(WRITTEN EXERCISE): In the records below, report every line that contains the word "Task", matching its capitalization exactly.

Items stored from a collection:
# # # #
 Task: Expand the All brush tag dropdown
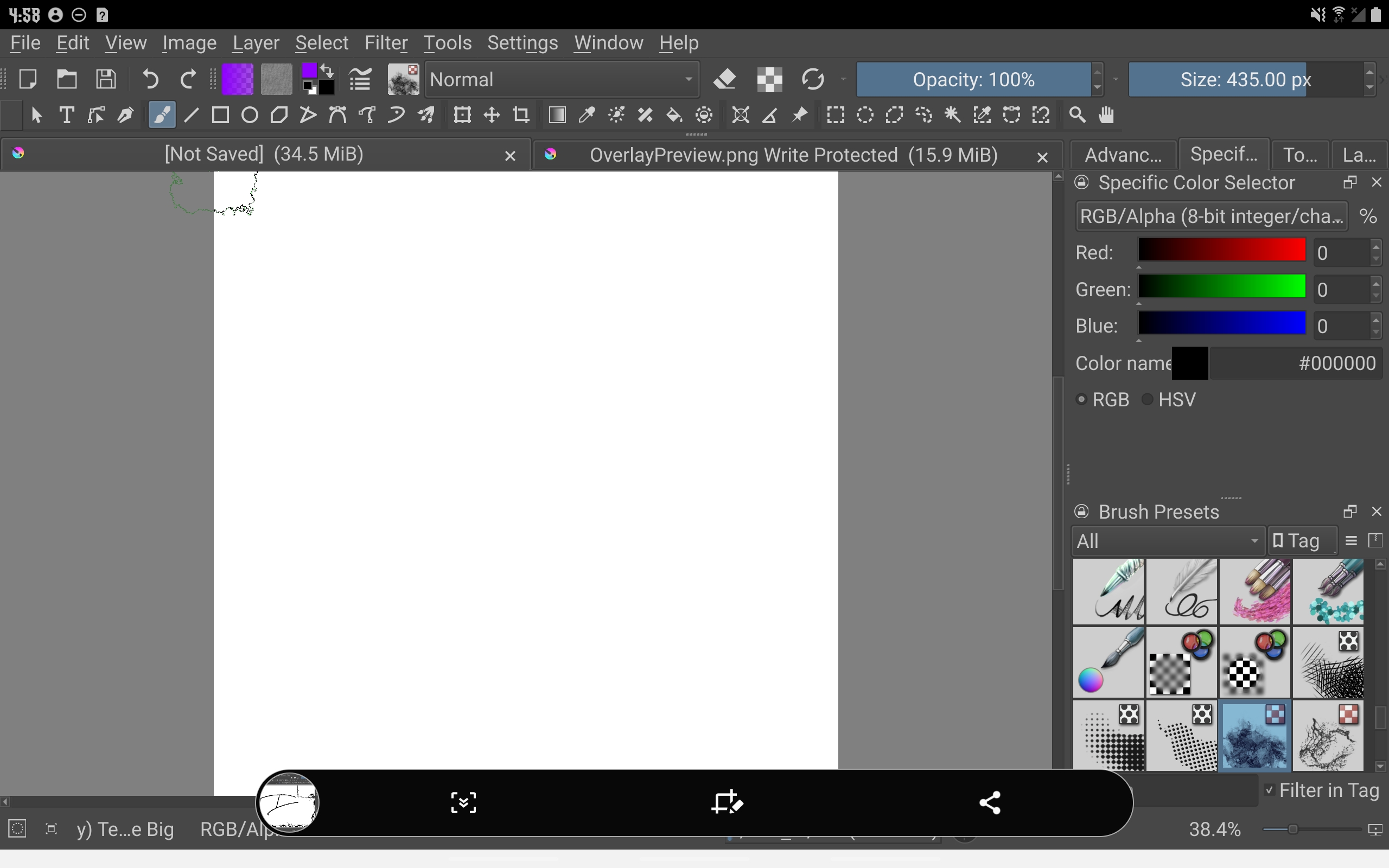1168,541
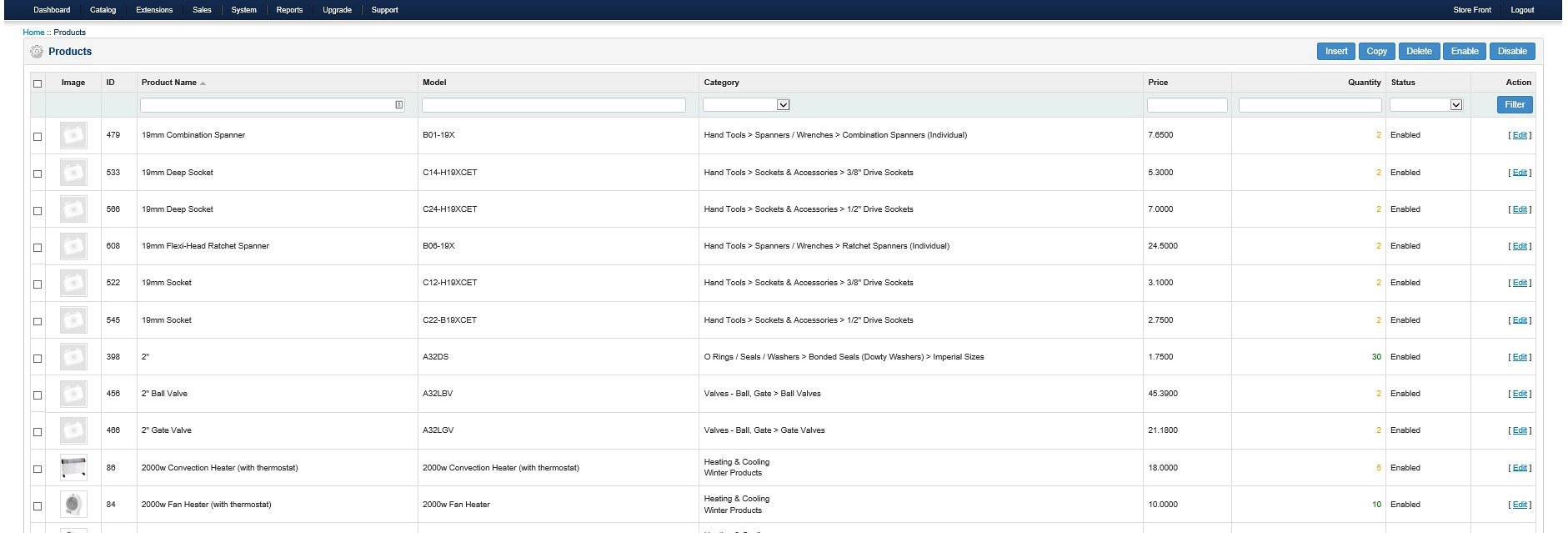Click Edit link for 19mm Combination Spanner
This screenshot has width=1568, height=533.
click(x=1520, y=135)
# # # #
(REPLY):
 Task: Expand the All brush tag dropdown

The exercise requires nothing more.